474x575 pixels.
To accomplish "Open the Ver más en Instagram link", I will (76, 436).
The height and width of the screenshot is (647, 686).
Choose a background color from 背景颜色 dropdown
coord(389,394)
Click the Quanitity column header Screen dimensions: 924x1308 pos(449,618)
...
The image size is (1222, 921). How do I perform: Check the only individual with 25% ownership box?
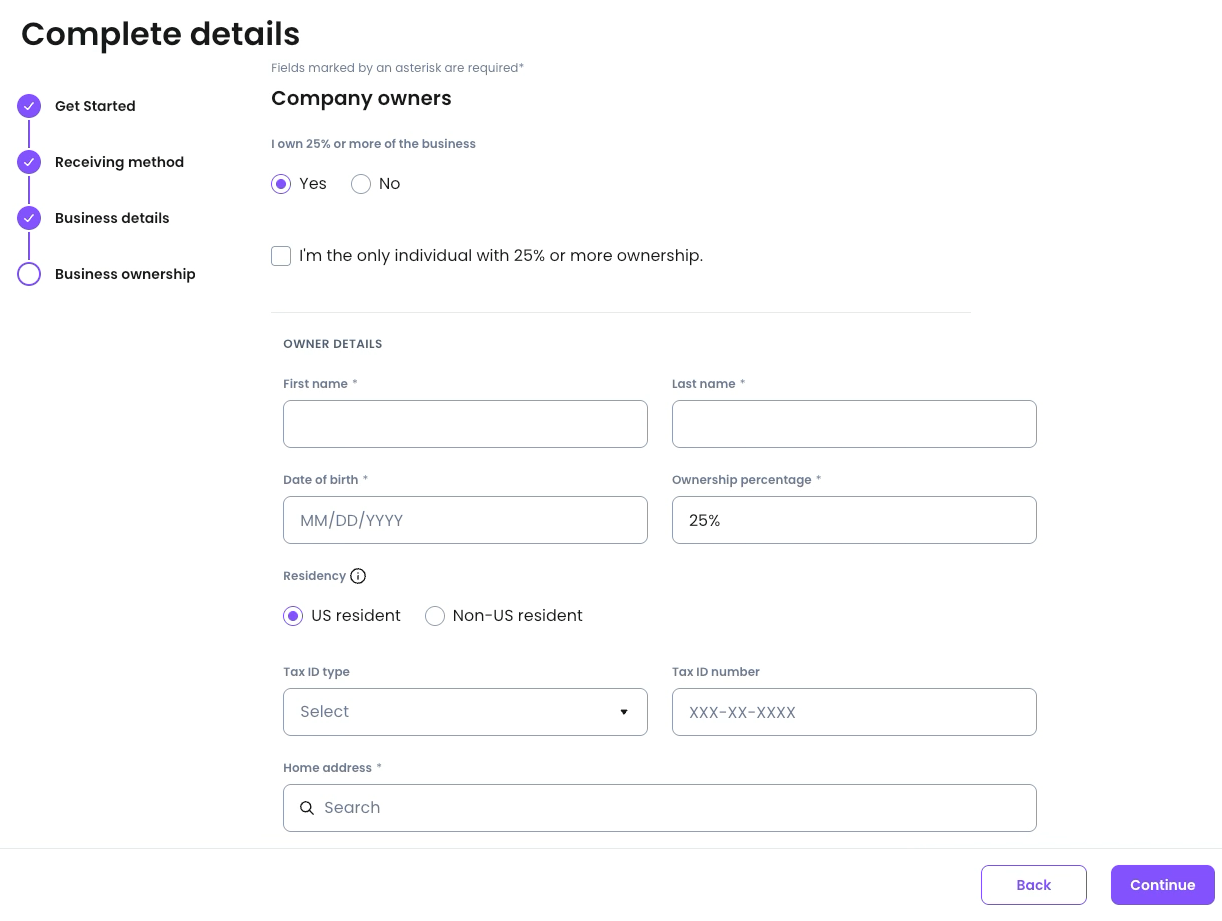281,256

What is required >> In the entries above, the lines between the one holding "474x575 pixels." and the one holding "Click the Quanitity", inclusive, are to be printed exactly as written, and those alone.

Answer for the task >>
474x575 pixels.
To accomplish "Open the Ver más en Instagram link", I will (76, 436).
The height and width of the screenshot is (647, 686).
Choose a background color from 背景颜色 dropdown
coord(389,394)
Click the Quanitity column header Screen dimensions: 924x1308 pos(449,618)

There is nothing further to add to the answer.